── DATASET RECORDS ──

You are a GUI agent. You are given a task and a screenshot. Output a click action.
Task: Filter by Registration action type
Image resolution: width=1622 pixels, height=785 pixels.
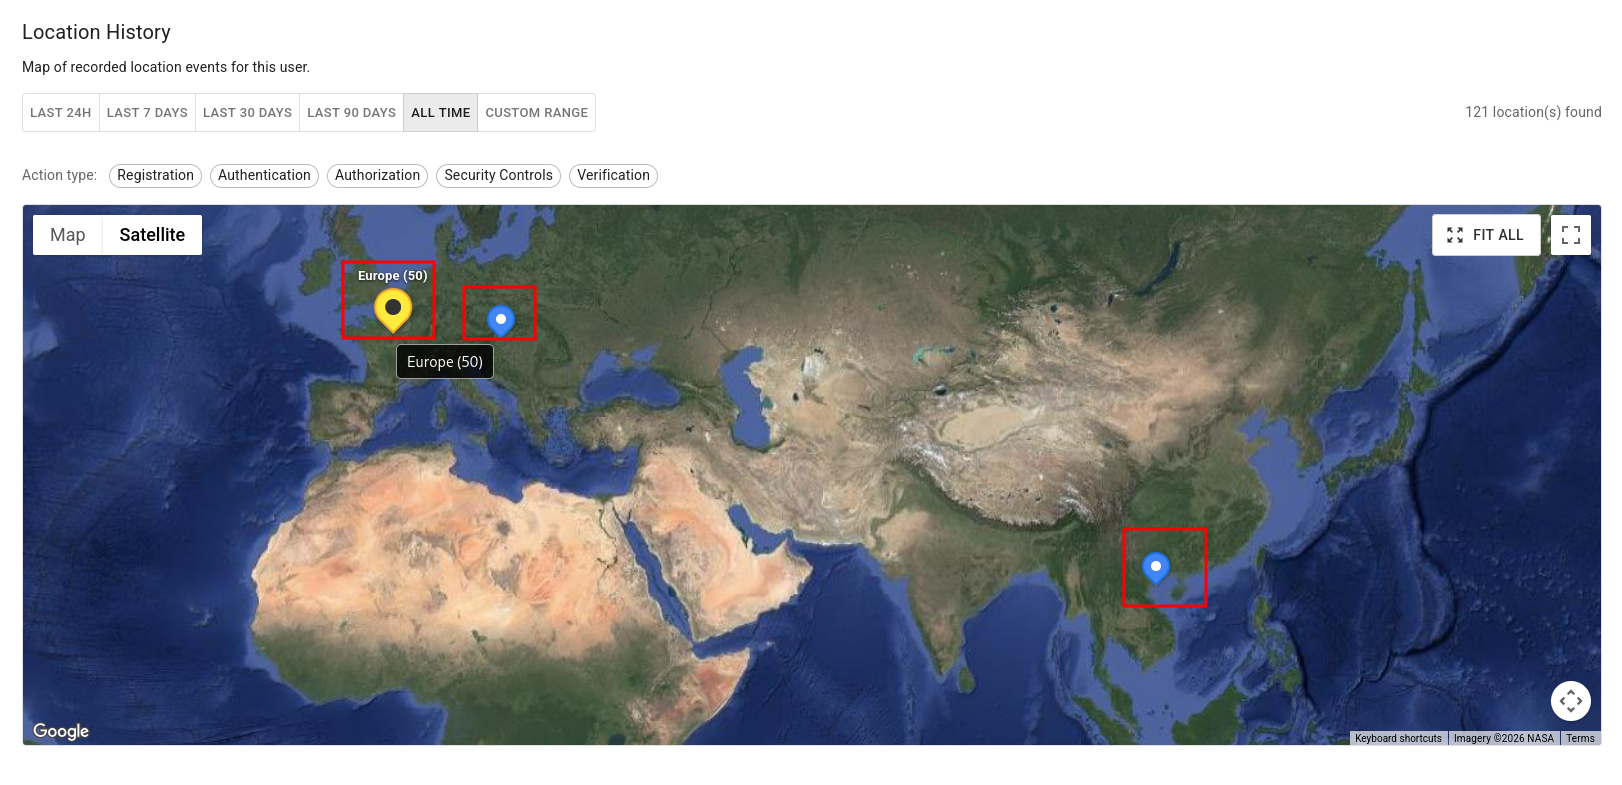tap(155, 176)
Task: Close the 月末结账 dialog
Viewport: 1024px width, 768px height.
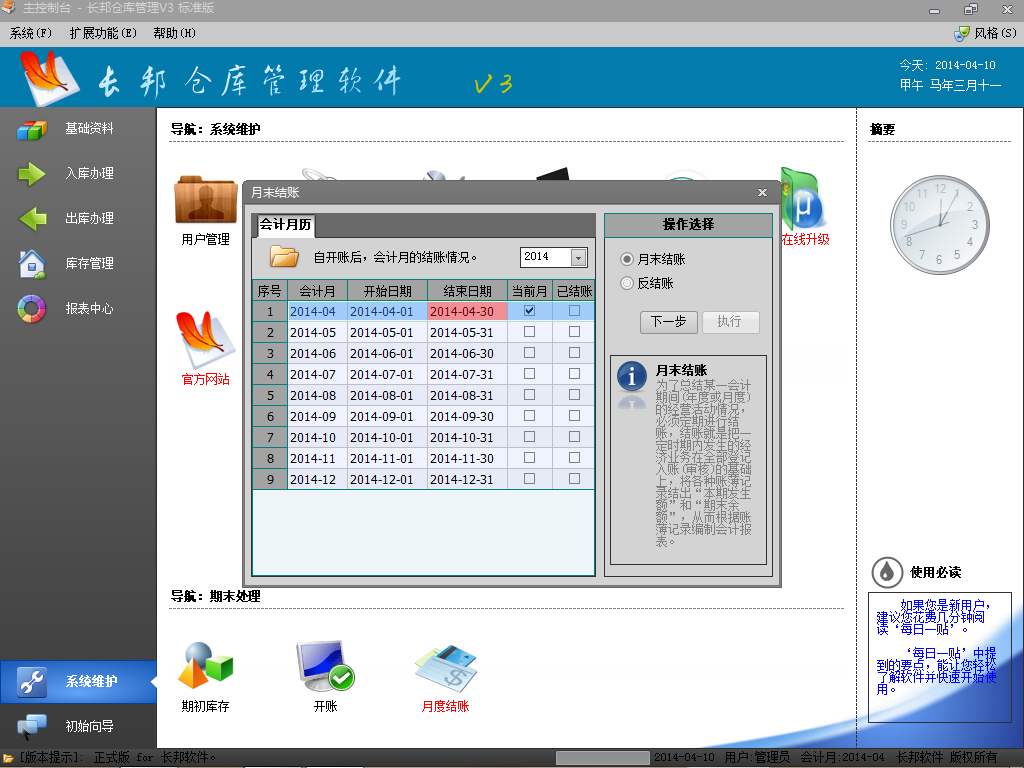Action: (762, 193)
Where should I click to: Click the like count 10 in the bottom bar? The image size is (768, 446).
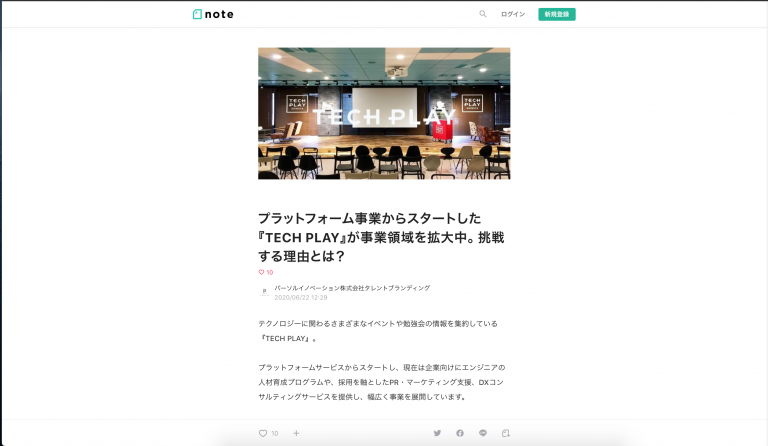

───

## ACTIVITY
Say the number of lines in the entries that have the string "click", and only that.

## WRITTEN SOLUTION
2